Starting in January 2014, Michigan’s public school students will be able to take online courses offered by the state’s school districts or Michigan Virtual University, a state-sponsored nonprofit offering online instruction to K-12 students.
In 2012, the state’s school law was revised to allow students to take online courses without being granted specific approval from their home district, which will still be responsible for paying fees for the courses. The students, however, will still need permission from their parents to sign up for the classes.
The law also requires that courses should be taught by Michigan-certified teachers.
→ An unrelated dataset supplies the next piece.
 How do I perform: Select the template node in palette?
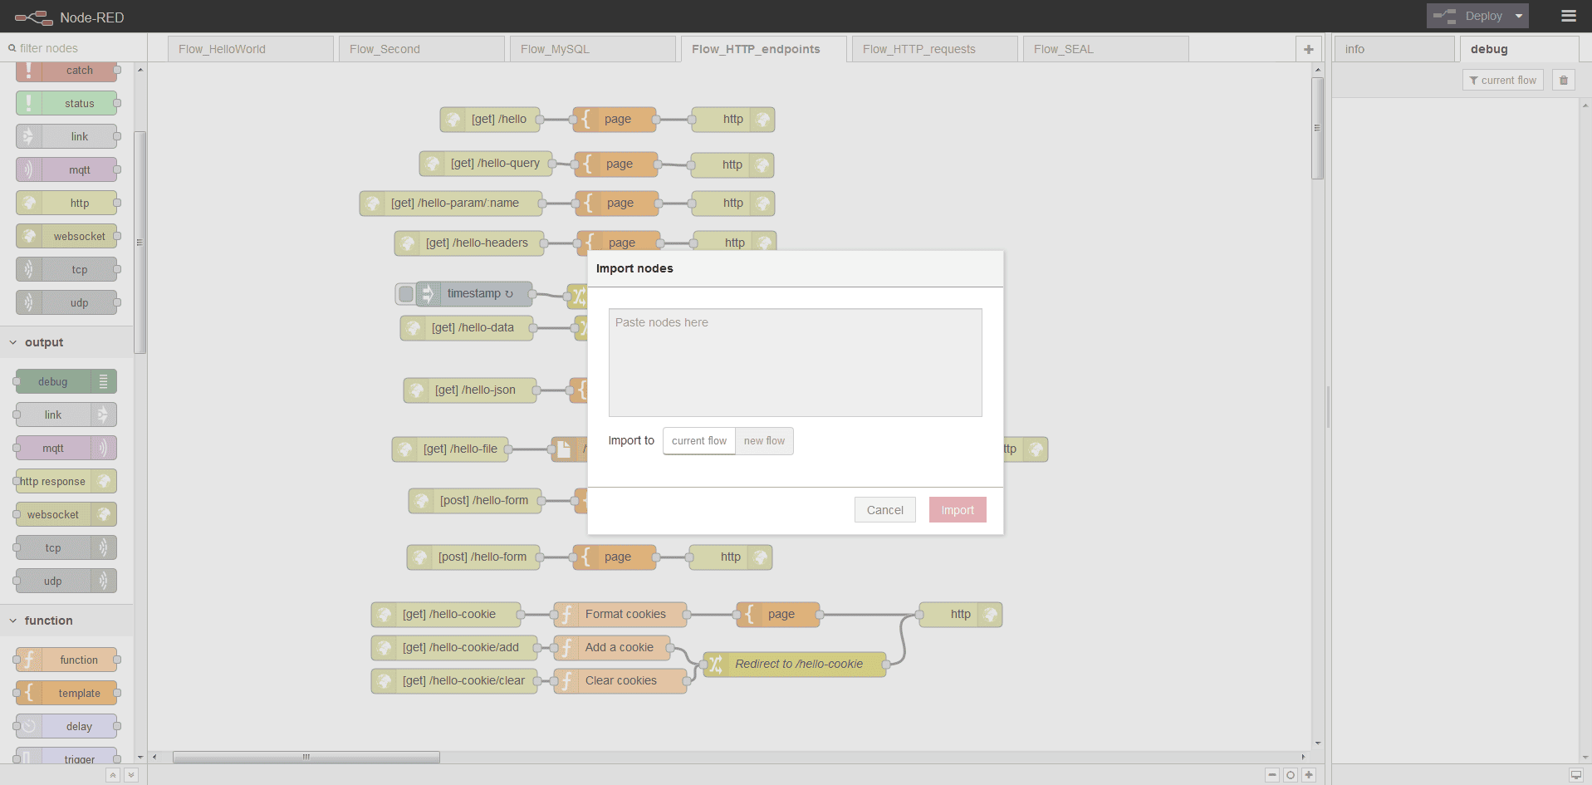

For the first time, students in grades 5-12 will be able to take up to two online courses per semester as part of their regular school curriculum. Michigan Virtual University (MVU) is currently assembling a statewide catalog of online courses, and the university has requested all school districts to contribute course offerings, writes Jennifer Chambers of The Detroit News.
Jamey Fitzpatrick, president and chief executive officer of MVU, said each district must decide whether the changes are an opportunity or a threat to local school budgets.
“They now have the ability to take their fine teaching staff and their expertise and serve kids in every ZIP code in the state,” he said. “The world is changing at a pretty rapid pace. All you have to do is talk to a 16-year-old. We are not really pushing the envelope — it’s 2013.”
Students are not required to pay for these online courses, and the student’s school district will pay 1/12th of the state’s per-pupil allowance for a semester to the district offering the course or MVU.
This month, students and parents will be able to review course offering and syllabi in the statewide catalog, Fitzpatrick said. Students can search the catalog by subject and online courses can be taken at home or in school, depending on each district’s policy.
According to Fitzpatrick, there is no class-size limit in the law for online courses, but each course will have student-teacher ratios in line with brick-and-mortar schools, ranging from 15:1 to 30:1.
Fitzpatrick was unable to say how many students took online classes through MVU, but since its inception the program has recorded 138,000 course enrollments. About 1,000 Michigan teachers have taken the training for online course teaching, out of 100,000 statewide.
David Mustonen, communications director for Dearborn Public Schools, is not offering online courses taught by its teachers. The district said some it had some students use online education through MVU during the summer and Ramadan when some students were fasting and needed to adjust their schedules.
The law requires school districts to provide students with a link to MVU to search for information on taking online courses.